Dic 042007
 
Il 30 novembre, il giorno dell’uscita nelle sale italiane, ho visto un film che mi è piaciuto moltissimo, e lo recensisco per voi. Perché la vera protagonista di questo film è la musica.Si tratta di “La musica nel cuore”, un film americano della regista Kirsten Sheridan. Il cast è fantastico, ci sono Robin Williams, Freddie Highmore, Keri Russell, Jonathan Rhys Meyers, Terrence Howard, William Sadler, Alex O’loughlin, Marian Seldes, Mykelti Williamson, Ronald Guttman, Aaron Staton, Jamia Simone Nash.Il giovanissimo Freddie Highmore è ritenuto da molti il migliore attore-bambino mai visto sullo schermo. In effetti il suo talento è stupefacente.

Ecco subito qui sotto il trailer originale in inglese, tanto per darvi un’idea. Il film natuaralmente nelle sale è doppiato in italiano, ma è carino sentire le voci originali degli attori… e la musica, soprattutto.

Trovo fantastico parlare di qualcosa che si può far immediatamente vedere ed ascoltare, no? Sotto, la mia recensione.

Title: La musica nel cuore
Author: Kirsten Sheridan
Copyright: © 2007 – Medusa
http://www.medusa.it/
Dunque, la storia. Un bambino orfano, dotato di uno straordinario talento musicale di cui nessuno si è mai accorto, e che non ha mai studiato musica, fugge dall’orfanotrofio tentando di ritrovare i suoi genitori. E’ istintivamente attratto dalla musica, e crede che sarà proprio la musica a fargli ritrovare i suoi genitori. Gli danno del matto, ma lui crede che esistano, da qualche parte. Ed è proprio così. La bella storia d’amore dei genitori persi fa da sfondo alle vicissitudini del piccolo Evan, ribattezzato “August Rush” da un mendicante sfruttatore (un favoloso Robin Williams) che lo fa esibire nel Central Park di New York.E’ una storia che senza dubbio sta tra la fiaba e la realtà, ma a volte è davvero bello sognare e credere che i sogni possano avverarsi e che Dio ascolti i suoi figli e li aiuti (come dice il pastore nero che riconosce l’eccezionalità di Evan, che ha imparato a suonare l’organo della sua chiesa da solo, e lo porta alla Julliard).

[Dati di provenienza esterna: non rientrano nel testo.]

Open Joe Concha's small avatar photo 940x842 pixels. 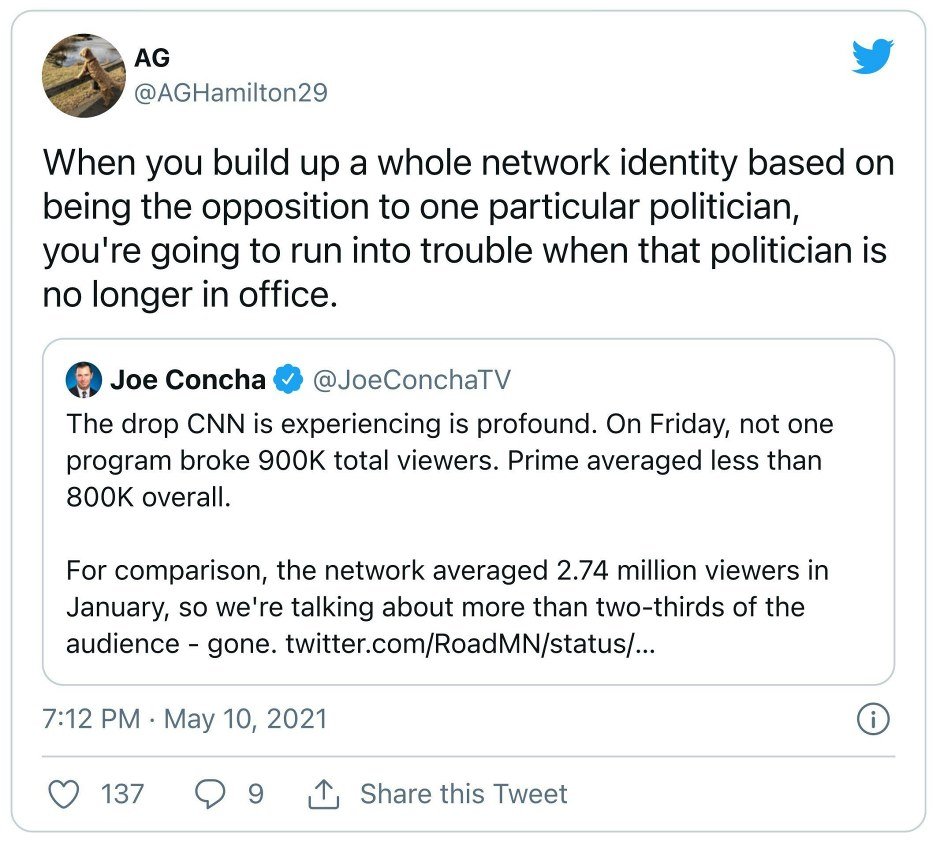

Lo strepitoso talento di Evan (che finisce alla Julliard school e impara la musica in pochi mesi, tanto da esibirsi in un grande concerto con una propria composizione), fa proprio pensare alla storia dei bambini indaco di cui parlavo pochi post fa… Se non avessi visto con i miei occhi altri bambini fare performaces simili, non ci crederei davvero… ma i musicisti così esistono anche nella realtà.

Il miracolo lo fa la musica, che nel film ha un ruolo nuovo: è il perno intorno al quale è strutturata tutta la narrazione.

La colonna sonora riesce benissimo a trasmettere allo spettatore le sensazioni del bambino, per il quale tutto – dal vento tra l’erba ai rumori della città – si fa musica. Il concerto finale con la composizione di Evan, che dirige una grande orchestra, presenta una musica nuova, che mixa il nuovo e l’antico, suggestioni sinfoniche con ritmi rock, rumori e suoni della città con melodie al violoncello… musica contemporanea in tutti i sensi. Questa è una sperimentazione che mi piace.

Bello, davvero. Si piange, molto, e si sorride, anche. Sono uscita dal film credendo ancora di più nel miracolo della musica, l’unico linguaggio davvero universale che può unire le persone e farle comunicare. Basterebbe ascoltare… Ce ne vorrebbero di più, di film come questo.